Für Harald Möller, der noch diesen Sommer 59 Jahre alt wird, ist der Handel mit diesen Reifen und die Herstellung von Weißwandreifen nicht nur Job, sondern er freut sich regelmäßig darüber, Liebhabern alter Fahrzeuge bei der Lösung eines Problems geholfen zu haben. Während Reifenkäufer in der Regel die Notwendigkeit, einen Reifen kaufen zu müssen, als ihr Problem betrachten, sehen Möllers Kunden eher ein Problem darin, nicht den richtigen und passenden Reifen für das eigene Gefährt zu finden. Harald Möller löst also Probleme, andere Reifenhändler schaffen welche, so jedenfalls die landläufige Auffassung vieler Endverbraucher.

Diese Situation sei durchaus angenehm: „Was Sie im normalen Reifengeschäft nie erleben würden, erleben Sie hier“, betont Möller. Die Glücksgefühle seiner Kunden, wenn sie mit einem wieder richtig mobilen und unter Umständen mit Weißwandreifen verschönerten Klassiker oder Oldtimer in Quickborn vom Hof fahren, seien das „i-Tüpfelchen“ auf einer erfolgreichen Geschäftsidee. Es „komme richtig Freude auf“, so Möller, wenn seine Kunden glücklich vom Hof fahren. Und diese Kunden werden immer jünger.
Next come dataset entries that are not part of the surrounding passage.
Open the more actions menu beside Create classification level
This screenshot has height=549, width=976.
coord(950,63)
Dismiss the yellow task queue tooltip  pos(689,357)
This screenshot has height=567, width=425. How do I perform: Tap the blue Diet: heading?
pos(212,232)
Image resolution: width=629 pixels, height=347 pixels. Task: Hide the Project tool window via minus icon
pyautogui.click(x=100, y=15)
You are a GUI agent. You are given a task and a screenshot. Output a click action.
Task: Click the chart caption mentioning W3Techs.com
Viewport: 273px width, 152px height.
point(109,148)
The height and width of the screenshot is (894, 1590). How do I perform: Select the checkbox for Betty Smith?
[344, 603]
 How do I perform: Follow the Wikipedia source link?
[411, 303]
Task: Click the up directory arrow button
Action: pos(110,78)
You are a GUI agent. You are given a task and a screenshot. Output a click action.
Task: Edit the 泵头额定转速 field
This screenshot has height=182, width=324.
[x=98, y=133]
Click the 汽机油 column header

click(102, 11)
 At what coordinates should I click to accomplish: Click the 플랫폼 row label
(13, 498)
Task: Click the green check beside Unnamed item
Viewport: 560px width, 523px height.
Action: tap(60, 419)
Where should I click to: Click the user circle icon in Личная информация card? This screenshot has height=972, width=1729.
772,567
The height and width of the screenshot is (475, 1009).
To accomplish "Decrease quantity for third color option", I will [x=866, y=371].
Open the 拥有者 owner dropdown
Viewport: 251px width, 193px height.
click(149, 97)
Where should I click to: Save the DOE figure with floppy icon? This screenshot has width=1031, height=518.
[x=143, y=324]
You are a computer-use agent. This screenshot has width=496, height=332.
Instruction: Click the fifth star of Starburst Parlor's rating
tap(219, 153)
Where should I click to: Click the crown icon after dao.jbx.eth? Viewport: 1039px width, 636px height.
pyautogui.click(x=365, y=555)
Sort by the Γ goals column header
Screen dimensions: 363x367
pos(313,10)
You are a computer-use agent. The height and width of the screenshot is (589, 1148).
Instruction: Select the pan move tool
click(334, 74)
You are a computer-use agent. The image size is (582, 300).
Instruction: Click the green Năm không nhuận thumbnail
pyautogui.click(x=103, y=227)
Während er vor rund zehn Jahren noch vorwiegend Kunden im Rentenalter zwischen 50 und 70 Jahren bediente, kommen heute auch viele 20-Jährige nach Quickborn. „Das ändert sich laufend“, so Möller zur kontinuierlichen Vergrößerung seines potenziellen Kundenkreises.

In naher Zukunft, so schätzt Möller, könnte sich ein neuer Trend am Reifenmarkt positiv auf die Umsätze des Unternehmens im Hof-, im Außer-Haus- und im Großhandelsgeschäft auswirken. Offenbar werden Weißwandreifen immer häufiger zur Veredelung und Individualisierung moderner SUVs genutzt. Inwiefern sich dies als marktbedeutender Trend auswirken wird, sei dabei noch nicht abzusehen. So oder so, der Anteil von Weißwandreifen am gesamten Klassik- und Oldtimerreifenmarkt ist durchaus gering. Was dies in Zahlen bedeutet, möchte der Quasi-Monopolist Möller lieber für sich behalten.